Kanu's high-contrast aesthetic is influenced by pop culture and the belief that luxury doesn't mean merely expensive or exclusive. "Pharrell Williams is a hip-hop musician," Kanu says. "Most people wouldn't categorize him in the luxury world. But he did a collaboration with Louis Vuitton. He did a jewellery collection. Those two high and low worlds can collide." Plus, Kanu says, "you can make a luxury item with cheap materials. I think the basis of luxury is being able to communicate a dream, an uncompromised expression. It is something that needed to be made only because it is nice to have, not because it's needed."

This open-minded perspective is exciting because it positions Kanu to bring design to a new, broad audience. Young, urban and diverse are hardly adjectives used to characterize the now rarefied world of luxury furniture shoppers. But then again, most furniture designers don't reference hip-hop artists alongside French couture houses when describing their influences (especially since many of their customers wouldn't get the references). And given both his age and his supporters – he's represented by top Toronto-born furniture dealer Paul Johnson – he has the potential to lead for a long time.
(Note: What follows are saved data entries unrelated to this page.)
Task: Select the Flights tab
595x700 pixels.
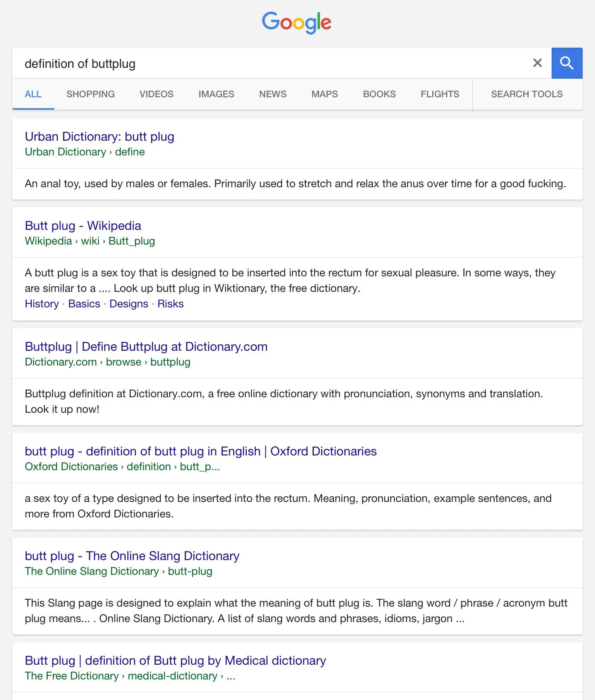Action: click(440, 94)
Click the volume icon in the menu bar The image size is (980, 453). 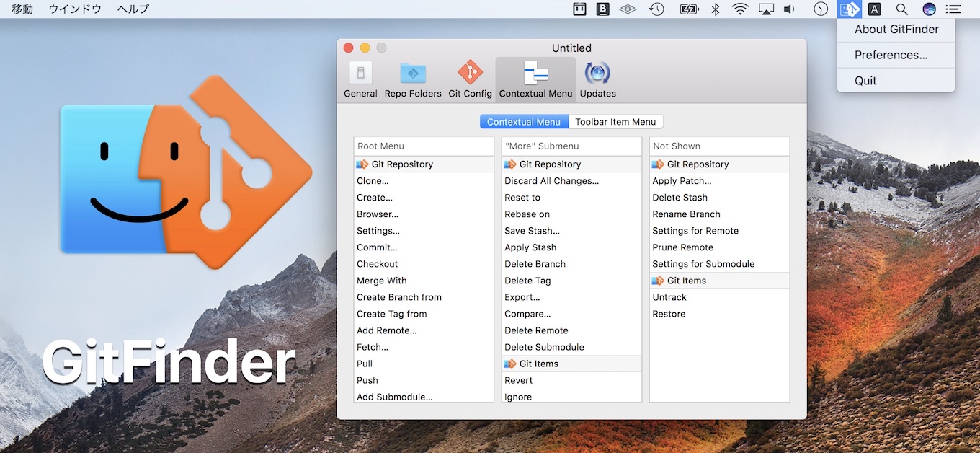[x=789, y=9]
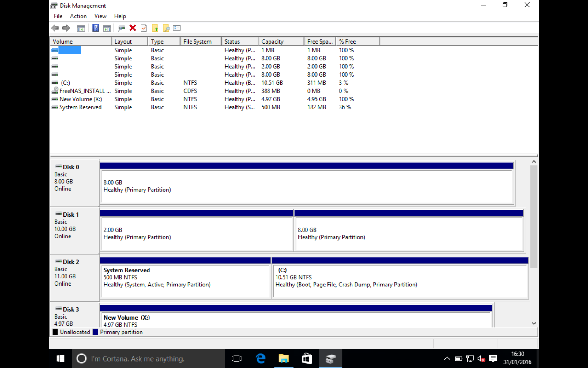Open the blue Help question-mark icon

coord(96,28)
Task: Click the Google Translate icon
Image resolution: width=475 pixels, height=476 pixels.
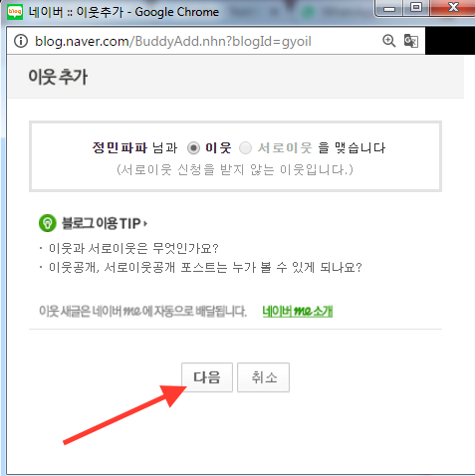Action: click(x=411, y=41)
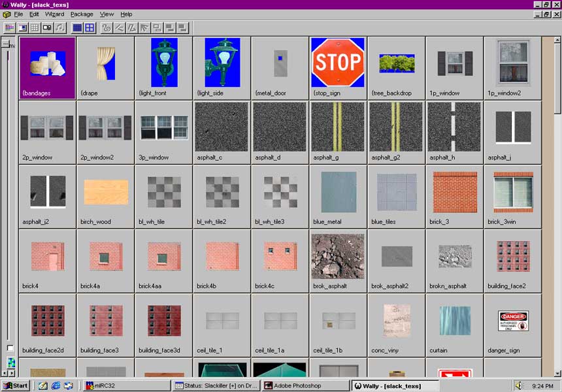562x392 pixels.
Task: Open the Wizard menu
Action: 54,14
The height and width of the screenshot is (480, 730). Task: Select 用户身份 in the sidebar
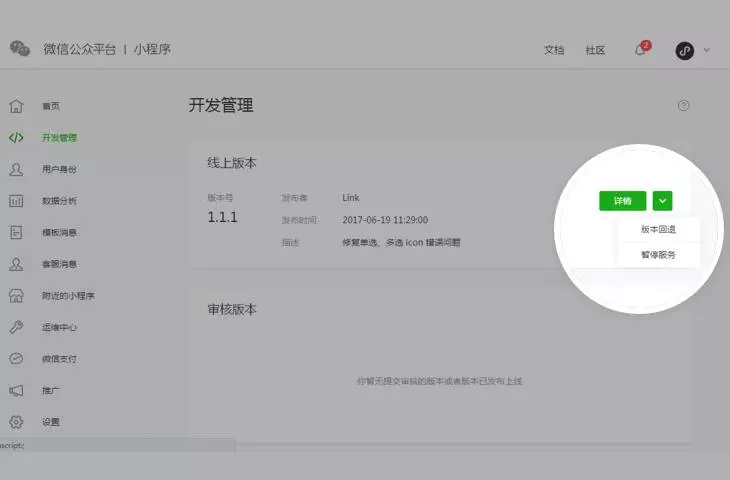click(59, 169)
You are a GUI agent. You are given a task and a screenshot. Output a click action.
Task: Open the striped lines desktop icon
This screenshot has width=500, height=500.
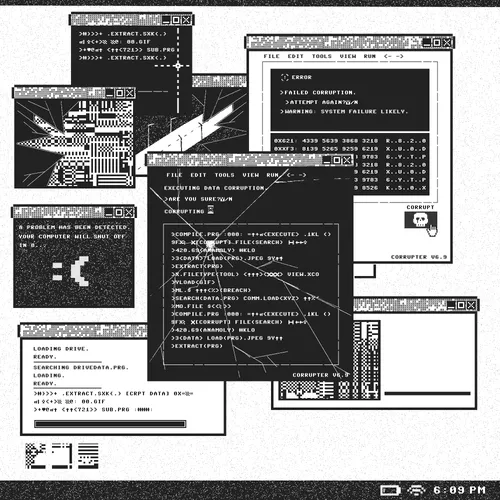88,456
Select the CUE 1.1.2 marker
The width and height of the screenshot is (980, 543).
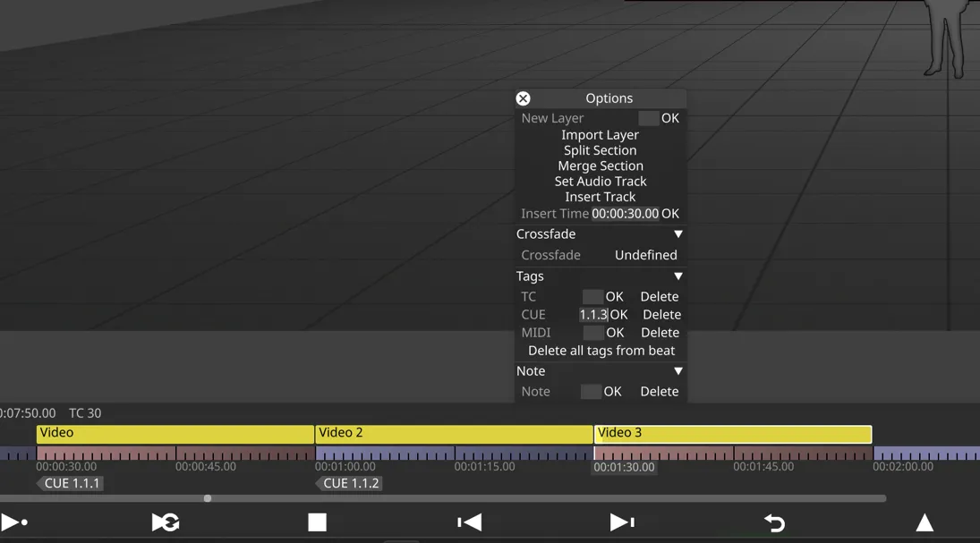350,483
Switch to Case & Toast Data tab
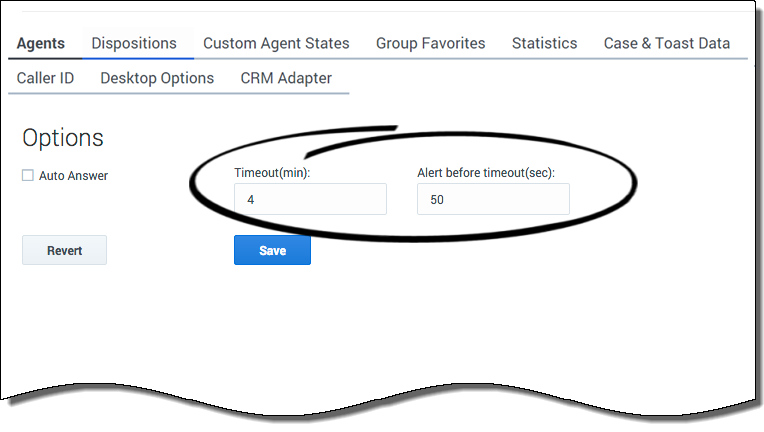The height and width of the screenshot is (432, 764). pos(666,44)
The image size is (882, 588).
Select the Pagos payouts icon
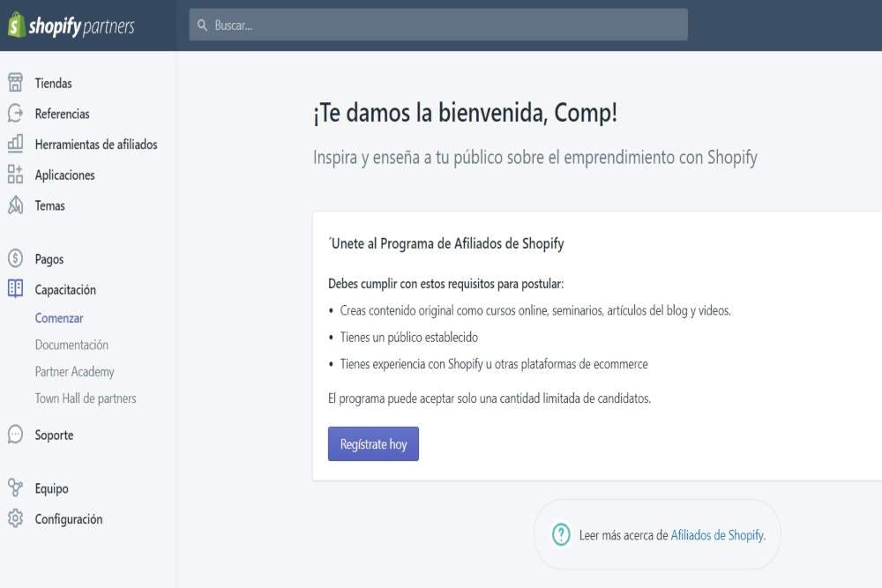15,259
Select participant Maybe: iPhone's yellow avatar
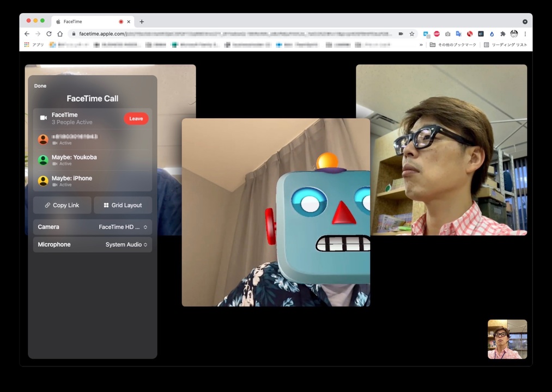The image size is (552, 392). 43,181
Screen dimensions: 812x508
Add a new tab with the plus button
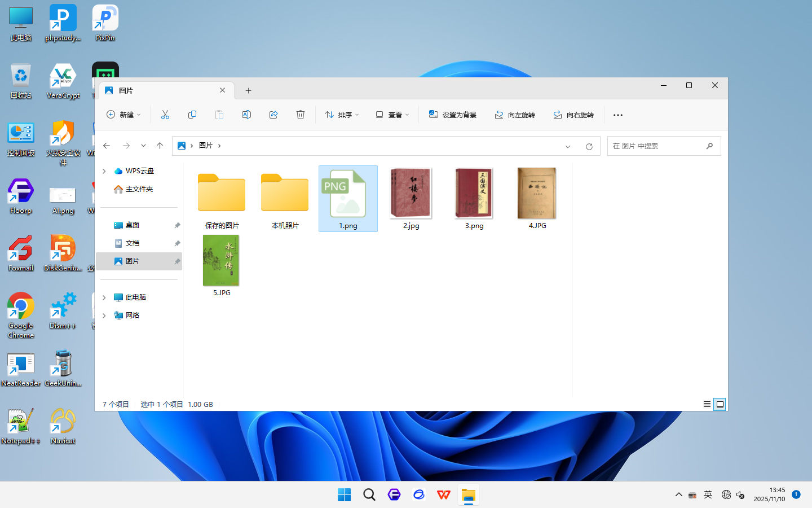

If Kanu is somewhat of a contrarian, he comes by it naturally. He was raised in Houston to parents who had emigrated from Nigeria. "It was weird for me," he says. "At school, people who didn't know me would assume I was American. But at home, my experience wasn't American; it was African. I felt like I didn't really belong in this culture." Far from being a hindrance, being an outsider has always helped Kanu stand out. As an undergraduate film student at the School of Visual Arts in New York, he was singular in his class for focusing on set design, whereas the rest of his contemporaries studied cinematography and directing. "I wanted to be different," he says. His niche focus meant that his peers, both at SVA and nearby New York University, asked him to work on the sets for their film projects.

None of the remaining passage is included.